__ASSIGNMENT__
Drop the images; return everything else in the listing below exactly.

***** MATERIAL FOR THIS EXERCISE

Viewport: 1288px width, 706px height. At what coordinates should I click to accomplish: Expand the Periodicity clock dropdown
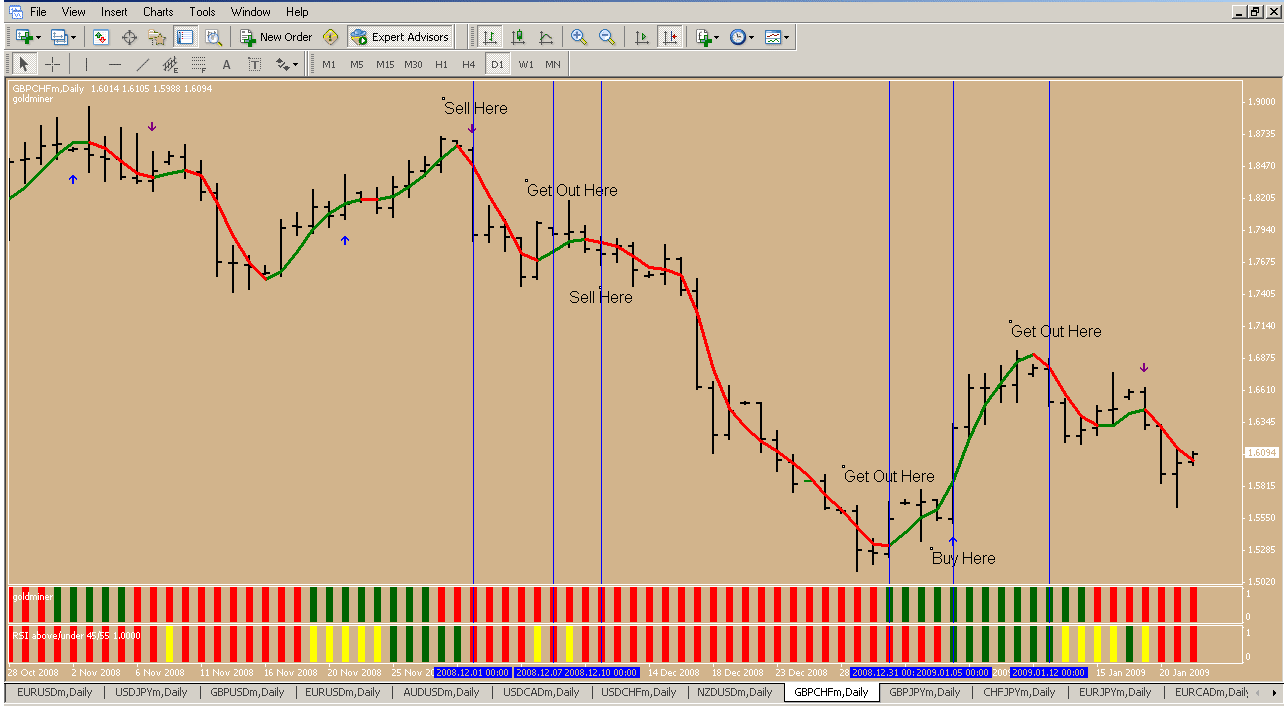click(x=741, y=37)
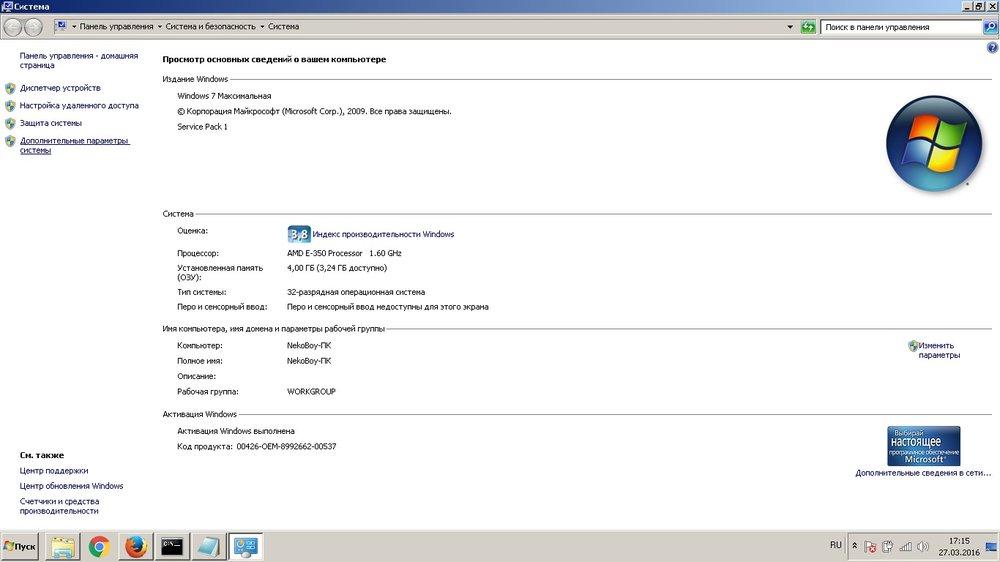
Task: Open the command prompt taskbar icon
Action: (172, 546)
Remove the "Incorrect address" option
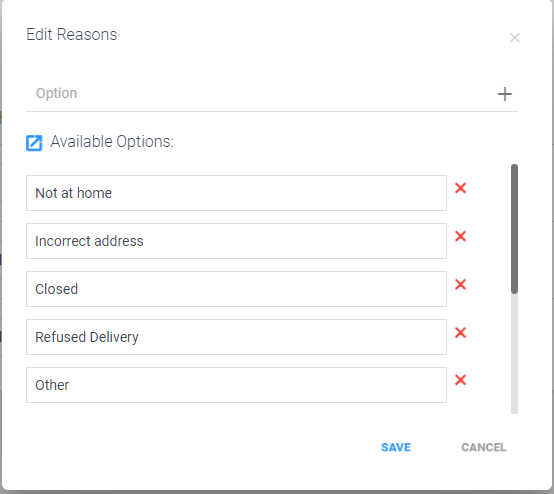The image size is (554, 494). [460, 236]
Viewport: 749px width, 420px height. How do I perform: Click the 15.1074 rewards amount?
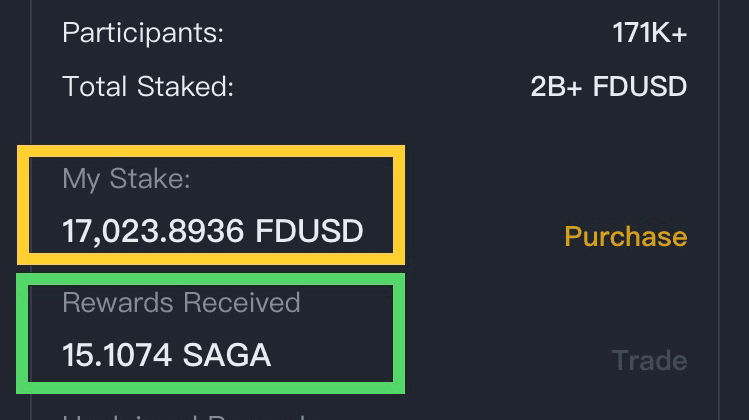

**********

__EXERCISE OUTPUT__
Viewport: 1288px width, 706px height. At what coordinates should I click to accomplish: Expand the Periodicity clock dropdown
click(x=741, y=37)
Task: Open the command prompt taskbar icon
Action: (172, 546)
Remove the "Incorrect address" option
The image size is (554, 494). [460, 236]
Viewport: 749px width, 420px height. How do I perform: Click the 15.1074 rewards amount?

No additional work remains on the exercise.